*Pixel coordinate grounding data*
----------
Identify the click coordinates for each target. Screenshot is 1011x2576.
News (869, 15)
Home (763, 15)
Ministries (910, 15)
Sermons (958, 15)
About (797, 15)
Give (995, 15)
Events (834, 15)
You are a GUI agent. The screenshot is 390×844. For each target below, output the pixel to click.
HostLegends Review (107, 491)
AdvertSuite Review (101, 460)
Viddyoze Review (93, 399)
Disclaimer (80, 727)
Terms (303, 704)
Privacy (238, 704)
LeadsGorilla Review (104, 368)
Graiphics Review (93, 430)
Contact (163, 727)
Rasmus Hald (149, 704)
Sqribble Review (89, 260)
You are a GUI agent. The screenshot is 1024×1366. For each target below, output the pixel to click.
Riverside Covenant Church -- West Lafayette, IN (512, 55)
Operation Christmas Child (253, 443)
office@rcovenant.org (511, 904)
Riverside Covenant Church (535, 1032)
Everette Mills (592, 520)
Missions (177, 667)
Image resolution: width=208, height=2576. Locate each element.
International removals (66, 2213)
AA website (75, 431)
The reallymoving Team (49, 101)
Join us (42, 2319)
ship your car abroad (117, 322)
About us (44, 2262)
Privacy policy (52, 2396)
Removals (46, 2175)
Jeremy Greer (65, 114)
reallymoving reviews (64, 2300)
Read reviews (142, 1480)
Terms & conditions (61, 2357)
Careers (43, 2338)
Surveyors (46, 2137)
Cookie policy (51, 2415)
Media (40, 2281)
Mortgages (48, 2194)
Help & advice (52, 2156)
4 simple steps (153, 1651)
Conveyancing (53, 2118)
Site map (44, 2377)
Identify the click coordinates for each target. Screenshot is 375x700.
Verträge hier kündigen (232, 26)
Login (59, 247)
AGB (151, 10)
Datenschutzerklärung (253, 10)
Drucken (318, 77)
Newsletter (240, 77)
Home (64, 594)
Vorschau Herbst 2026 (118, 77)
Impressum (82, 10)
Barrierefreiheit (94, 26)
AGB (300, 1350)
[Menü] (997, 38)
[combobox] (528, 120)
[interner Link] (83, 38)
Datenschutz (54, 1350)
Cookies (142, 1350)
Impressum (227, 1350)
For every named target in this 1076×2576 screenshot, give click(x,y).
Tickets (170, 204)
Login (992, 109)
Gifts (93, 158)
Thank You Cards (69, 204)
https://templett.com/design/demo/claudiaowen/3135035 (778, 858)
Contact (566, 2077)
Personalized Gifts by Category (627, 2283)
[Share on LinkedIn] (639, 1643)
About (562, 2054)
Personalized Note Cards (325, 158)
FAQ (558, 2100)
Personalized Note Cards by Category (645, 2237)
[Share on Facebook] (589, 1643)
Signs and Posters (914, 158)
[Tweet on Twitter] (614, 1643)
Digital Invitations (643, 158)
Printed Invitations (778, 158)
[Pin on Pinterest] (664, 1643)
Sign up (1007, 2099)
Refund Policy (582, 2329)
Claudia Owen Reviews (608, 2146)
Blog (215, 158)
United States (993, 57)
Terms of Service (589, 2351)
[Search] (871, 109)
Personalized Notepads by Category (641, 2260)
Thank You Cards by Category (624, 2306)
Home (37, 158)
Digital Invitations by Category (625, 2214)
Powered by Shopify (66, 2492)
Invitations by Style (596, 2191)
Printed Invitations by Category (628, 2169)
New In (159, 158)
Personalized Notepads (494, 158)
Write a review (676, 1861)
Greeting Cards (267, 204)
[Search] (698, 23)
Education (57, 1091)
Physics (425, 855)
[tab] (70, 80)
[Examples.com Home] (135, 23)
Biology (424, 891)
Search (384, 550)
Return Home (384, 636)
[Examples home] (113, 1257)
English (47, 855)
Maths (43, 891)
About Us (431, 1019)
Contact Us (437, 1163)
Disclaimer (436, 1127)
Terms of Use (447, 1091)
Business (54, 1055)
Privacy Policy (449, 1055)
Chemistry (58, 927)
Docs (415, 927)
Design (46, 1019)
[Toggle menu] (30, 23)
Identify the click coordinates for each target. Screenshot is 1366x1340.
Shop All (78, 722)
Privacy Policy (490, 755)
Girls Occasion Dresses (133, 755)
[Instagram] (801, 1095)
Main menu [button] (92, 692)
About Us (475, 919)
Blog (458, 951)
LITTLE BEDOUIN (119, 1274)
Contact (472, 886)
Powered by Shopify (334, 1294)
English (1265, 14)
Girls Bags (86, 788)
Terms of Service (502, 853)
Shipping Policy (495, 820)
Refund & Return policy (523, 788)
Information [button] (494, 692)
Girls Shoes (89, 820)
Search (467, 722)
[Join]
----------
*Assignment*
Your task is to transcribe each record faithfully and in full.

*Solution to this problem*
Identify the click coordinates for each target. Screenshot is 1011x2576.
News (869, 15)
Home (763, 15)
Ministries (910, 15)
Sermons (958, 15)
About (797, 15)
Give (995, 15)
Events (834, 15)
You are a GUI agent. The screenshot is 390×844. For each target below, output the pixel to click.
HostLegends Review (107, 491)
AdvertSuite Review (101, 460)
Viddyoze Review (93, 399)
Disclaimer (80, 727)
Terms (303, 704)
Privacy (238, 704)
LeadsGorilla Review (104, 368)
Graiphics Review (93, 430)
Contact (163, 727)
Rasmus Hald (149, 704)
Sqribble Review (89, 260)
You are a GUI agent. The screenshot is 1024×1366. For each target below, output the pixel to click.
Riverside Covenant Church -- West Lafayette, IN (512, 55)
Operation Christmas Child (253, 443)
office@rcovenant.org (511, 904)
Riverside Covenant Church (535, 1032)
Everette Mills (592, 520)
Missions (177, 667)
Image resolution: width=208, height=2576. Locate each element.
International removals (66, 2213)
AA website (75, 431)
The reallymoving Team (49, 101)
Join us (42, 2319)
ship your car abroad (117, 322)
About us (44, 2262)
Privacy policy (52, 2396)
Removals (46, 2175)
Jeremy Greer (65, 114)
reallymoving reviews (64, 2300)
Read reviews (142, 1480)
Terms & conditions (61, 2357)
Careers (43, 2338)
Surveyors (46, 2137)
Cookie policy (51, 2415)
Media (40, 2281)
Mortgages (48, 2194)
Help & advice (52, 2156)
4 simple steps (153, 1651)
Conveyancing (53, 2118)
Site map (44, 2377)
Identify the click coordinates for each target. Screenshot is 375x700.
Verträge hier kündigen (232, 26)
Login (59, 247)
AGB (151, 10)
Datenschutzerklärung (253, 10)
Drucken (318, 77)
Newsletter (240, 77)
Home (64, 594)
Vorschau Herbst 2026 (118, 77)
Impressum (82, 10)
Barrierefreiheit (94, 26)
AGB (300, 1350)
[Menü] (997, 38)
[combobox] (528, 120)
[interner Link] (83, 38)
Datenschutz (54, 1350)
Cookies (142, 1350)
Impressum (227, 1350)
For every named target in this 1076×2576 screenshot, give click(x,y).
Tickets (170, 204)
Login (992, 109)
Gifts (93, 158)
Thank You Cards (69, 204)
https://templett.com/design/demo/claudiaowen/3135035 (778, 858)
Contact (566, 2077)
Personalized Gifts by Category (627, 2283)
[Share on LinkedIn] (639, 1643)
About (562, 2054)
Personalized Note Cards (325, 158)
FAQ (558, 2100)
Personalized Note Cards by Category (645, 2237)
[Share on Facebook] (589, 1643)
Signs and Posters (914, 158)
[Tweet on Twitter] (614, 1643)
Digital Invitations (643, 158)
Printed Invitations (778, 158)
[Pin on Pinterest] (664, 1643)
Sign up (1007, 2099)
Refund Policy (582, 2329)
Claudia Owen Reviews (608, 2146)
Blog (215, 158)
United States (993, 57)
Terms of Service (589, 2351)
[Search] (871, 109)
Personalized Notepads by Category (641, 2260)
Thank You Cards by Category (624, 2306)
Home (37, 158)
Digital Invitations by Category (625, 2214)
Powered by Shopify (66, 2492)
Invitations by Style (596, 2191)
Printed Invitations by Category (628, 2169)
New In (159, 158)
Personalized Notepads (494, 158)
Write a review (676, 1861)
Greeting Cards (267, 204)
[Search] (698, 23)
Education (57, 1091)
Physics (425, 855)
[tab] (70, 80)
[Examples.com Home] (135, 23)
Biology (424, 891)
Search (384, 550)
Return Home (384, 636)
[Examples home] (113, 1257)
English (47, 855)
Maths (43, 891)
About Us (431, 1019)
Contact Us (437, 1163)
Disclaimer (436, 1127)
Terms of Use (447, 1091)
Business (54, 1055)
Privacy Policy (449, 1055)
Chemistry (58, 927)
Docs (415, 927)
Design (46, 1019)
[Toggle menu] (30, 23)
Identify the click coordinates for each target. Screenshot is 1366x1340.
Shop All (78, 722)
Privacy Policy (490, 755)
Girls Occasion Dresses (133, 755)
[Instagram] (801, 1095)
Main menu [button] (92, 692)
About Us (475, 919)
Blog (458, 951)
LITTLE BEDOUIN (119, 1274)
Contact (472, 886)
Powered by Shopify (334, 1294)
English (1265, 14)
Girls Bags (86, 788)
Terms of Service (502, 853)
Shipping Policy (495, 820)
Refund & Return policy (523, 788)
Information [button] (494, 692)
Girls Shoes (89, 820)
Search (467, 722)
[Join]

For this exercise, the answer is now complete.